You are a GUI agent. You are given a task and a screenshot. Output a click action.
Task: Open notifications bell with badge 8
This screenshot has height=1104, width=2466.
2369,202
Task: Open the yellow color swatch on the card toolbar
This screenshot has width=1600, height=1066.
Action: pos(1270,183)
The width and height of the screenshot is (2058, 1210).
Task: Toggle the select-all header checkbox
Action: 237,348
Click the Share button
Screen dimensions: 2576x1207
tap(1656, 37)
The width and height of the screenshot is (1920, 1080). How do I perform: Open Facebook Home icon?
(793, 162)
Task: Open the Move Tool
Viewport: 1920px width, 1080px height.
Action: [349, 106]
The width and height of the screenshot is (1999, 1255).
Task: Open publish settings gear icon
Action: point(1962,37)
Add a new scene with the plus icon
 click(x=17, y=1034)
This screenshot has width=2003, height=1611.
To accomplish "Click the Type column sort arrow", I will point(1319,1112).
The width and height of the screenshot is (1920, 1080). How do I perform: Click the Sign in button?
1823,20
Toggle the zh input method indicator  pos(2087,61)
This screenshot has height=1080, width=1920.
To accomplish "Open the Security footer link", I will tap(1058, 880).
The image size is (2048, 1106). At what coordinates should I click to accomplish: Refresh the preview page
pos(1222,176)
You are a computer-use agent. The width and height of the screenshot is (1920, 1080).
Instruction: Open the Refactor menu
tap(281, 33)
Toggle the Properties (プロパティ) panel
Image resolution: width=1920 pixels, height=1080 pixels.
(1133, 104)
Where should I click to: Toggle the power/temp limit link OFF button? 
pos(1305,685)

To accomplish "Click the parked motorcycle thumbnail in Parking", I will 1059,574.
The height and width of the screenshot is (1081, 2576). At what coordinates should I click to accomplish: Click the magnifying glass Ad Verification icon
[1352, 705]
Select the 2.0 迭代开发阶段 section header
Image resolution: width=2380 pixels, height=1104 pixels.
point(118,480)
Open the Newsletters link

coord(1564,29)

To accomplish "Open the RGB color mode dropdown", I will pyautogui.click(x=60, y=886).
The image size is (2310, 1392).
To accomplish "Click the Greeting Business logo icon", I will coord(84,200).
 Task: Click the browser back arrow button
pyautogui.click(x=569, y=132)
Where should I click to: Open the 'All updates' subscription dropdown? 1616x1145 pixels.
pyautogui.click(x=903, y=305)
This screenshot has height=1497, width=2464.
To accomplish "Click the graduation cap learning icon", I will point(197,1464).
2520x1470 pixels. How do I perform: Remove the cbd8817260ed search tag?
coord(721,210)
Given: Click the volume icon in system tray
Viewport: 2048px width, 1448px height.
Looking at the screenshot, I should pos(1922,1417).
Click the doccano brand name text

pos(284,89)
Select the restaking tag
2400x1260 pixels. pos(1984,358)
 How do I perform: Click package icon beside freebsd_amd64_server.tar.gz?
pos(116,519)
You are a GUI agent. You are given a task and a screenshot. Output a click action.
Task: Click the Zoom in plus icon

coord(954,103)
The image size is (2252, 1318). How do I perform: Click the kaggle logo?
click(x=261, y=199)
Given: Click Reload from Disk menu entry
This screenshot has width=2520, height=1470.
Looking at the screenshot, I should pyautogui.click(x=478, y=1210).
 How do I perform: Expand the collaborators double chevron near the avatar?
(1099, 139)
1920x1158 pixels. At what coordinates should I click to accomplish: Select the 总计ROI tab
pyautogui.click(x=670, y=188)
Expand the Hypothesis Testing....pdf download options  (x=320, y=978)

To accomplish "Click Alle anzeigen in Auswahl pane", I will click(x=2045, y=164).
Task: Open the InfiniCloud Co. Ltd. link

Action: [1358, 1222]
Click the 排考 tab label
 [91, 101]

- - -

Exercise directions:
Using the entries above, give back exactly the line containing "Facebook Home icon?", the line containing "Given: Click the volume icon in system tray", and every line between them, and nothing else.

Problem solution:
The width and height of the screenshot is (1920, 1080). How do I perform: Open Facebook Home icon?
(793, 162)
Task: Open the Move Tool
Viewport: 1920px width, 1080px height.
Action: [349, 106]
The width and height of the screenshot is (1999, 1255).
Task: Open publish settings gear icon
Action: point(1962,37)
Add a new scene with the plus icon
 click(x=17, y=1034)
This screenshot has width=2003, height=1611.
To accomplish "Click the Type column sort arrow", I will point(1319,1112).
The width and height of the screenshot is (1920, 1080). How do I perform: Click the Sign in button?
1823,20
Toggle the zh input method indicator  pos(2087,61)
This screenshot has height=1080, width=1920.
To accomplish "Open the Security footer link", I will tap(1058, 880).
The image size is (2048, 1106). At what coordinates should I click to accomplish: Refresh the preview page
pos(1222,176)
You are a computer-use agent. The width and height of the screenshot is (1920, 1080).
Instruction: Open the Refactor menu
tap(281, 33)
Toggle the Properties (プロパティ) panel
Image resolution: width=1920 pixels, height=1080 pixels.
(1133, 104)
Where should I click to: Toggle the power/temp limit link OFF button? 
pos(1305,685)

To accomplish "Click the parked motorcycle thumbnail in Parking", I will 1059,574.
The height and width of the screenshot is (1081, 2576). At what coordinates should I click to accomplish: Click the magnifying glass Ad Verification icon
[1352, 705]
Select the 2.0 迭代开发阶段 section header
Image resolution: width=2380 pixels, height=1104 pixels.
point(118,480)
Open the Newsletters link

coord(1564,29)

To accomplish "Open the RGB color mode dropdown", I will pyautogui.click(x=60, y=886).
The image size is (2310, 1392).
To accomplish "Click the Greeting Business logo icon", I will coord(84,200).
 Task: Click the browser back arrow button
pyautogui.click(x=569, y=132)
Where should I click to: Open the 'All updates' subscription dropdown? 1616x1145 pixels.
pyautogui.click(x=903, y=305)
This screenshot has height=1497, width=2464.
To accomplish "Click the graduation cap learning icon", I will point(197,1464).
2520x1470 pixels. How do I perform: Remove the cbd8817260ed search tag?
coord(721,210)
Given: Click the volume icon in system tray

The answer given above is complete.